December 9, 2021

Bill 27 Passes – Right to Disconnect, Non-Competes Banned

On November 17, 2021, we wrote about Bill 27 – proposed legislation to amend the Employment Standards Act, 2000 (“ESA”). The bill was passed on November 30th and received Royal Assent on December 2, 2021.  

Two key changes are notable.

Right to Disconnect

Employers that employ 25 or more employees as of January 1st in any year must have a written policy with respect to “disconnecting from work”, before March 1st of that year.  “Disconnecting from work” means not engaging in work-related communications including emails, telephone calls, video calls or text messages.  

Despite the March 1st deadline, employers will have six (6) months from December 2nd (June 2, 2022) to implement the policy.  

A copy of the policy must be provided to employees within 30 days of preparing it. New employees must receive the policy within 30 days of starting employment.  

The legislation does not provide additional guidance in relation to the content of the policy, which affords employers some degree of flexibility. The ESA does not specify allowable exemptions, which suggests that the employer can create reasonable exemptions based on the nature of their operations. Such exemptions may include emergency situations and carve outs for management staff. 

Non-Compete Agreements Banned

The ESA now prohibits employers from preventing employees from working in a competitive business after the employment relationship ends.  

This particular ESA amendment replicates existing common law prohibitions against non-compete provisions. Even before the legislative change, courts were unlikely to enforce non-compete restrictions against employees on the basis that they represented an unreasonable restraint of trade. 

The ESA identifies 2 exceptions to the restriction.

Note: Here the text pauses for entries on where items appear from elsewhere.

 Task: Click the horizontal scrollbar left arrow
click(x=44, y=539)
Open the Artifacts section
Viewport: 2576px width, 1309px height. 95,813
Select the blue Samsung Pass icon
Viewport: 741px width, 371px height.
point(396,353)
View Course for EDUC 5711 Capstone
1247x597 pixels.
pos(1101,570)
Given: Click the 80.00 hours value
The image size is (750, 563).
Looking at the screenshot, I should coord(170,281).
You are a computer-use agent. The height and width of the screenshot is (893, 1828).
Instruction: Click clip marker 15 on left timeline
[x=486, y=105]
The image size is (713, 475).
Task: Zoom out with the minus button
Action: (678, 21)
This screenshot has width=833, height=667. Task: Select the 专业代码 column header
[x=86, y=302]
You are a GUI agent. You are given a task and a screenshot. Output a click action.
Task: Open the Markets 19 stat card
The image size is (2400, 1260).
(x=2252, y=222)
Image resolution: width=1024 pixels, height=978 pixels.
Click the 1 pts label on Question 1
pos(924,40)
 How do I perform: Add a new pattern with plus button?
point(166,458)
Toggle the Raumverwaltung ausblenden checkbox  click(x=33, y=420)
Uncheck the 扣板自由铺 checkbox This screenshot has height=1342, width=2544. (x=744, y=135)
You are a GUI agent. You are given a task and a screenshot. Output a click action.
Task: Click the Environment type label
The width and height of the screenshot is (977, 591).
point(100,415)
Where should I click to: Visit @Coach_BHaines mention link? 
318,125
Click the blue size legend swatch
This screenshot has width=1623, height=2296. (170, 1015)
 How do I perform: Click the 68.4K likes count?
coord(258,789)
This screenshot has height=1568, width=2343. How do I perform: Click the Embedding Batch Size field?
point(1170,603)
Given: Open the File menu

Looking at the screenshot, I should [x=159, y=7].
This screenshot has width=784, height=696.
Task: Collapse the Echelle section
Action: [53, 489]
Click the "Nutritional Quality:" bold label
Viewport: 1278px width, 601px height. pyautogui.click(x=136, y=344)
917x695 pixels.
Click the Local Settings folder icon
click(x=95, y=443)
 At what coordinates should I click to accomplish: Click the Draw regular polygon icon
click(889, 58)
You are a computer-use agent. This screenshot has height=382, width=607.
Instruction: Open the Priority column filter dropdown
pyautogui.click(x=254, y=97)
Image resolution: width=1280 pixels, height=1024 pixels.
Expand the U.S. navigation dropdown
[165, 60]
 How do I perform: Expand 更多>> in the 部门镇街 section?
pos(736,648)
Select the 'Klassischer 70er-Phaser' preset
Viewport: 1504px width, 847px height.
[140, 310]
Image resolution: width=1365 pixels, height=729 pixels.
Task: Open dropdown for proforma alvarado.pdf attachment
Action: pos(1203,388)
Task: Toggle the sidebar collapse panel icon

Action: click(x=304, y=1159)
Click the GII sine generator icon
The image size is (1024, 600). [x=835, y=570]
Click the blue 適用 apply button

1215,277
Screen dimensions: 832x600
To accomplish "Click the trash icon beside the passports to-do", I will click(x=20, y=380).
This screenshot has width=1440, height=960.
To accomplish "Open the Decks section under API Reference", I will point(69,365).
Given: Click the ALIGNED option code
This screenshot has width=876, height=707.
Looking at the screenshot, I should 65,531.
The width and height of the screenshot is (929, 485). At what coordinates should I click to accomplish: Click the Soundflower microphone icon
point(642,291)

First, where the non-compete restriction arises in relation to a sale of business and the seller becomes employed by the purchaser. If employment ends with the purchaser, the employee may be restricted from accepting employment with a competitor.  

The second exception is with respect to C-suite executives. Non-compete restrictions with respect to such employees would not be prohibited under the ESA.

Critically, non-compete provisions that fit either exception are still subject to challenge under existing common law rules (more on this below).  

The prohibition against non-compete restrictions would not apply to non-solicitation (of clients and employees) or confidentiality agreements.  

Other Changes

Bill 27 creates a number of additional changes relevant to Ontario employers. Most notable among these changes:

  • The ESA is amended to prohibit temporary help agencies from operating without a license;
  • An amendment to the Employment Protection of Foreign Nationals Act to prohibit employers from using an agency that has charged a fee to a foreign national; 
  • An amendment to the Occupational Health and Safety Act requiring a workplace to provide washroom access to delivery persons.  
  • Amendments to the Workplace Safety and Insurance Act in relation to the distribution of surplus WSIB premiums.

The Upshot

Employers with more than 25 employees are well advised to prepare or update their policies to comply with the ESA’s right to disconnect. The failure to do so in compliance with the deadlines set out in the ESA could result in compliance orders and fines.  

The new prohibition against non-competes is arguably redundant given existing common law prohibitions. However, some may interpret the exceptions in relation to sale of business situations and C-Suite employees as an acknowledgment of the legality of non-competes, in those limited circumstances. However, the common law restrictions against non-competes still apply. As such, non-compete restrictions must be reasonable in terms of duration, geography and overall reasonableness. As well, non-compete restrictions, even if the 2 exceptions apply, will likely remain unenforceable if a non-solicitation provision would suffice to protect the employer’s interests.